**Aim of the exercise**
From the records below, output exactly the lines running from the line containing "BitBox (16, 2008)" through the line containing "imKey Pro (21, 2560)", and no others.

**Exercise data**
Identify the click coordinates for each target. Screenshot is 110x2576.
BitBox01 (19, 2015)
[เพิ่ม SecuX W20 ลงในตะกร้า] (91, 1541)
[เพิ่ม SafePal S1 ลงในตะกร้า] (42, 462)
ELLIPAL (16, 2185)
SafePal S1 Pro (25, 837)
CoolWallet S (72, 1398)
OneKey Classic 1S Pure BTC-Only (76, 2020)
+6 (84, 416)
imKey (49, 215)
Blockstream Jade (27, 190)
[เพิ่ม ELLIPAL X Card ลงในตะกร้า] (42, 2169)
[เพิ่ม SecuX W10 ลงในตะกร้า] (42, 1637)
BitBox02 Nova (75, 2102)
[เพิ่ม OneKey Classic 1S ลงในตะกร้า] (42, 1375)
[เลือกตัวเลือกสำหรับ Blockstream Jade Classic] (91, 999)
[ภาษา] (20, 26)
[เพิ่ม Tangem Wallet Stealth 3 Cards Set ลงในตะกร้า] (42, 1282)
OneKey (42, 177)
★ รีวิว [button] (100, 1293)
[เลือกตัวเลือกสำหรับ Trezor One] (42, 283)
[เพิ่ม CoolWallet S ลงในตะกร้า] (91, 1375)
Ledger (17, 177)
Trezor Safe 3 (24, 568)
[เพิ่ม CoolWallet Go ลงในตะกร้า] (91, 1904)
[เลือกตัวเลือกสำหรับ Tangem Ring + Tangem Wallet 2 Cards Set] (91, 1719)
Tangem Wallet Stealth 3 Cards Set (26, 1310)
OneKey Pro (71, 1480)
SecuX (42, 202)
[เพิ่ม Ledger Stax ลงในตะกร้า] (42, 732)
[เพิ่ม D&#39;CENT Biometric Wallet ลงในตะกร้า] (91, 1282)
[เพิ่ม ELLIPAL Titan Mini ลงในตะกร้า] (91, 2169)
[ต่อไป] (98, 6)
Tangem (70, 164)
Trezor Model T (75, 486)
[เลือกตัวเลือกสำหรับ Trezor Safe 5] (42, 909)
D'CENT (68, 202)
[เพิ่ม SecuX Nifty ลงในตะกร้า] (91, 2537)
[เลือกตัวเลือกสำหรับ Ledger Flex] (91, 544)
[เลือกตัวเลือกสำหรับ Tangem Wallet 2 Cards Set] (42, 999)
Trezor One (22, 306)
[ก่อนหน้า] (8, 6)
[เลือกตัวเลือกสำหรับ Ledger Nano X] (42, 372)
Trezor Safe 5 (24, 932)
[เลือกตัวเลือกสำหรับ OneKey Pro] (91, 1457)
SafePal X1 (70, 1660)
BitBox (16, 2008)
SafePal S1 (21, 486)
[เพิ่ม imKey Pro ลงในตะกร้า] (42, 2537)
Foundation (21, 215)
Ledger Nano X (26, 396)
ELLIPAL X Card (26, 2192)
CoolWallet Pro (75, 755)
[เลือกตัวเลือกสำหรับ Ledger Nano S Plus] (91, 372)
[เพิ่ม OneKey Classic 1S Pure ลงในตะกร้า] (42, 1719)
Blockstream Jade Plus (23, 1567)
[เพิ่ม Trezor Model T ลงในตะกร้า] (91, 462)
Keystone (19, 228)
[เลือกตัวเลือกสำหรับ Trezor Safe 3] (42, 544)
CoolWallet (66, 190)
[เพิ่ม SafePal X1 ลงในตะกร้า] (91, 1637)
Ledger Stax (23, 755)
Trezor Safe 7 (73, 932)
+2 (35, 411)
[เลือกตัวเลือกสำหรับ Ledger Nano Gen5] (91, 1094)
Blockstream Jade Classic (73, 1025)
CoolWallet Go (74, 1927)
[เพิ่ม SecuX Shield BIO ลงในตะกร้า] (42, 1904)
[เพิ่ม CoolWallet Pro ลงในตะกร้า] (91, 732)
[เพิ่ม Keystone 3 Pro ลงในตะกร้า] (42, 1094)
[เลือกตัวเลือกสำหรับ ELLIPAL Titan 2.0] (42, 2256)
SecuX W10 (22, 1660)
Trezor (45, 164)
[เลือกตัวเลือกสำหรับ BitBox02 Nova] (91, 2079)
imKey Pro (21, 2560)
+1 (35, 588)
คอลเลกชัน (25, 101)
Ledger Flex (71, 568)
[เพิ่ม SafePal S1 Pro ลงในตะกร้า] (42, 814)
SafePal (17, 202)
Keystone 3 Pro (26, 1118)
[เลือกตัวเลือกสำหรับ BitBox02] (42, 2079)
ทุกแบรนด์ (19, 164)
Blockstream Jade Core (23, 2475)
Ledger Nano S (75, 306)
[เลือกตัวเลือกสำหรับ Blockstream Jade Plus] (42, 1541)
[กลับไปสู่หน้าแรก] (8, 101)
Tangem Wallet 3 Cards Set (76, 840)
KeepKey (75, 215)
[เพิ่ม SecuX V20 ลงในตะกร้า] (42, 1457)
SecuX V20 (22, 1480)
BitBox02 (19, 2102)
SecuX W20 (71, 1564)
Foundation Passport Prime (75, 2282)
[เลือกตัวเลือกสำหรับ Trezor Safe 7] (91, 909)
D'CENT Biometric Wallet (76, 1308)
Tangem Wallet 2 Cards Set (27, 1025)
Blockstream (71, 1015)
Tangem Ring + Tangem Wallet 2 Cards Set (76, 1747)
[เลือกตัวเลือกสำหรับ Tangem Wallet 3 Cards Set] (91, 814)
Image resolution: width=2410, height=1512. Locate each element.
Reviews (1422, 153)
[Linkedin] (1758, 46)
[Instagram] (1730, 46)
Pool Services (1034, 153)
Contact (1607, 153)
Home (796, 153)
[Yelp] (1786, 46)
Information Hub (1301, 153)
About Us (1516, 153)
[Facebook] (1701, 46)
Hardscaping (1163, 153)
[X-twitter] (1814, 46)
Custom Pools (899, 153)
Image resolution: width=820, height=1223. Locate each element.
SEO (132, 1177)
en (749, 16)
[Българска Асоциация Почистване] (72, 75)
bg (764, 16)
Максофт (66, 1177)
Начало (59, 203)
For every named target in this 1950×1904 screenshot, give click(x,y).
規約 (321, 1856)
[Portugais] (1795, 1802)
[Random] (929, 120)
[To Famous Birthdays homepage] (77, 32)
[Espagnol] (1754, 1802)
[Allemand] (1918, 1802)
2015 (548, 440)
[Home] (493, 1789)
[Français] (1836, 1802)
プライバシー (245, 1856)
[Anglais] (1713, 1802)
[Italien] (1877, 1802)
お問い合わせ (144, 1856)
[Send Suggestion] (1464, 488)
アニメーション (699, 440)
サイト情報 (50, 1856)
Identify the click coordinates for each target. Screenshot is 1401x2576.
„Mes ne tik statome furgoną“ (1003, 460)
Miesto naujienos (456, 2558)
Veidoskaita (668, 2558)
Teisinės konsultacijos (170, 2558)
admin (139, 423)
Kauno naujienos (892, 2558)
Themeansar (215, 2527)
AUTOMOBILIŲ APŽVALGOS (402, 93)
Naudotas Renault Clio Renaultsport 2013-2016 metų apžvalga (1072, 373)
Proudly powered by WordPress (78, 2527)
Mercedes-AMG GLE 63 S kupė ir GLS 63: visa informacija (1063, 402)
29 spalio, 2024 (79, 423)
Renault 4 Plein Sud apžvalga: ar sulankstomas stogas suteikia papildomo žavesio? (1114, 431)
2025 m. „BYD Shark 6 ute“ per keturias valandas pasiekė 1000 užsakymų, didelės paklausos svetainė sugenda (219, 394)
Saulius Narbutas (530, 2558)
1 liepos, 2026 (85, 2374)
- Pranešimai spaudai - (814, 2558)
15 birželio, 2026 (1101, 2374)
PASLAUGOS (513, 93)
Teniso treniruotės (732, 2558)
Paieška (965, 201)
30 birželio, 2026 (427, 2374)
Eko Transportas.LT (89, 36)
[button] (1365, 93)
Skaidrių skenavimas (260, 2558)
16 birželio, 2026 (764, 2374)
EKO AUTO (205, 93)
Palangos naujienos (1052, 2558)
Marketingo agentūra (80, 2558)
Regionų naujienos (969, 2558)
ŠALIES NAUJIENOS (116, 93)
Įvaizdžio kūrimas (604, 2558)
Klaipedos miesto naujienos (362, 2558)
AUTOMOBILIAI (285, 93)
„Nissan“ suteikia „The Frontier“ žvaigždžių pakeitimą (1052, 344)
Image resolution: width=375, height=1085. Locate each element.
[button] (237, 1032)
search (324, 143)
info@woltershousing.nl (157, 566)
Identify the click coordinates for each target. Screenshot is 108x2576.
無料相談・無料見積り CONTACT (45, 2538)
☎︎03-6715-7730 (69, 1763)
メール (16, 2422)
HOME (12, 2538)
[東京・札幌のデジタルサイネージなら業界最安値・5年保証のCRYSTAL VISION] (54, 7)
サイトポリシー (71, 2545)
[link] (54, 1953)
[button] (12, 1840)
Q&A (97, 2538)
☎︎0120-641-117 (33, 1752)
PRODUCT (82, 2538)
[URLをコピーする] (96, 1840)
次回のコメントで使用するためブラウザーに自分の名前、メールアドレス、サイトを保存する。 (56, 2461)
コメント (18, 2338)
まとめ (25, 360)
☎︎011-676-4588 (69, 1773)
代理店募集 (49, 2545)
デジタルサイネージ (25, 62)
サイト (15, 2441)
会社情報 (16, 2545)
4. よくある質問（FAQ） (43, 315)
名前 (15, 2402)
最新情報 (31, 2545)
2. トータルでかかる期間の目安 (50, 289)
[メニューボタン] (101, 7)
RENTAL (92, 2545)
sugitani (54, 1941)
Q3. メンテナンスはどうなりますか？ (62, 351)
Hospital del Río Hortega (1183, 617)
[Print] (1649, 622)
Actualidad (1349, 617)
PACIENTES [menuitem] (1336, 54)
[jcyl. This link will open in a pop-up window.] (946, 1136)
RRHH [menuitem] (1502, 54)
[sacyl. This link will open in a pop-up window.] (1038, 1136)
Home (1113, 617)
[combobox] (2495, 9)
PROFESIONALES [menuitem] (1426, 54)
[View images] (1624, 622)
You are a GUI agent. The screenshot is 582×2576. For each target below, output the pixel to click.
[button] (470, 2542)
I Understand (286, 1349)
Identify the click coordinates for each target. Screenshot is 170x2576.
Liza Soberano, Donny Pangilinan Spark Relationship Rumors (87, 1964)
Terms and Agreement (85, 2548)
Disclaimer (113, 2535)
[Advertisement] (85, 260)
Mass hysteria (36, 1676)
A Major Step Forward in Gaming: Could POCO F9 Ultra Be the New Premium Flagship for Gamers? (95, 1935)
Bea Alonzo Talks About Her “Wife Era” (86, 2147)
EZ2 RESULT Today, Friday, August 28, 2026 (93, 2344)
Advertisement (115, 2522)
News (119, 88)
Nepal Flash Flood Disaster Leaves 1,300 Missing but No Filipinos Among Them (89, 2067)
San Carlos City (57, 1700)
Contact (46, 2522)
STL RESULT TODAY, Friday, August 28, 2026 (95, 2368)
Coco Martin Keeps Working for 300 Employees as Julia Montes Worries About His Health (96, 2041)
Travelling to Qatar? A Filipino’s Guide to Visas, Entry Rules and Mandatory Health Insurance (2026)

**Response area**
BitBox (16, 2008)
SafePal S1 (21, 486)
[เพิ่ม imKey Pro ลงในตะกร้า] (42, 2537)
Foundation (21, 215)
Ledger Nano X (26, 396)
ELLIPAL X Card (26, 2192)
CoolWallet Pro (75, 755)
[เลือกตัวเลือกสำหรับ Ledger Nano S Plus] (91, 372)
[เพิ่ม OneKey Classic 1S Pure ลงในตะกร้า] (42, 1719)
Blockstream Jade Plus (23, 1567)
[เพิ่ม Trezor Model T ลงในตะกร้า] (91, 462)
Keystone (19, 228)
[เลือกตัวเลือกสำหรับ Trezor Safe 3] (42, 544)
CoolWallet (66, 190)
[เพิ่ม SafePal X1 ลงในตะกร้า] (91, 1637)
Ledger Stax (23, 755)
Trezor Safe 7 (73, 932)
+2 (35, 411)
[เลือกตัวเลือกสำหรับ Ledger Nano Gen5] (91, 1094)
Blockstream Jade Classic (73, 1025)
CoolWallet Go (74, 1927)
[เพิ่ม SecuX Shield BIO ลงในตะกร้า] (42, 1904)
[เพิ่ม CoolWallet Pro ลงในตะกร้า] (91, 732)
[เพิ่ม Keystone 3 Pro ลงในตะกร้า] (42, 1094)
[เลือกตัวเลือกสำหรับ ELLIPAL Titan 2.0] (42, 2256)
SecuX W10 (22, 1660)
Trezor (45, 164)
[เลือกตัวเลือกสำหรับ BitBox02 Nova] (91, 2079)
imKey Pro (21, 2560)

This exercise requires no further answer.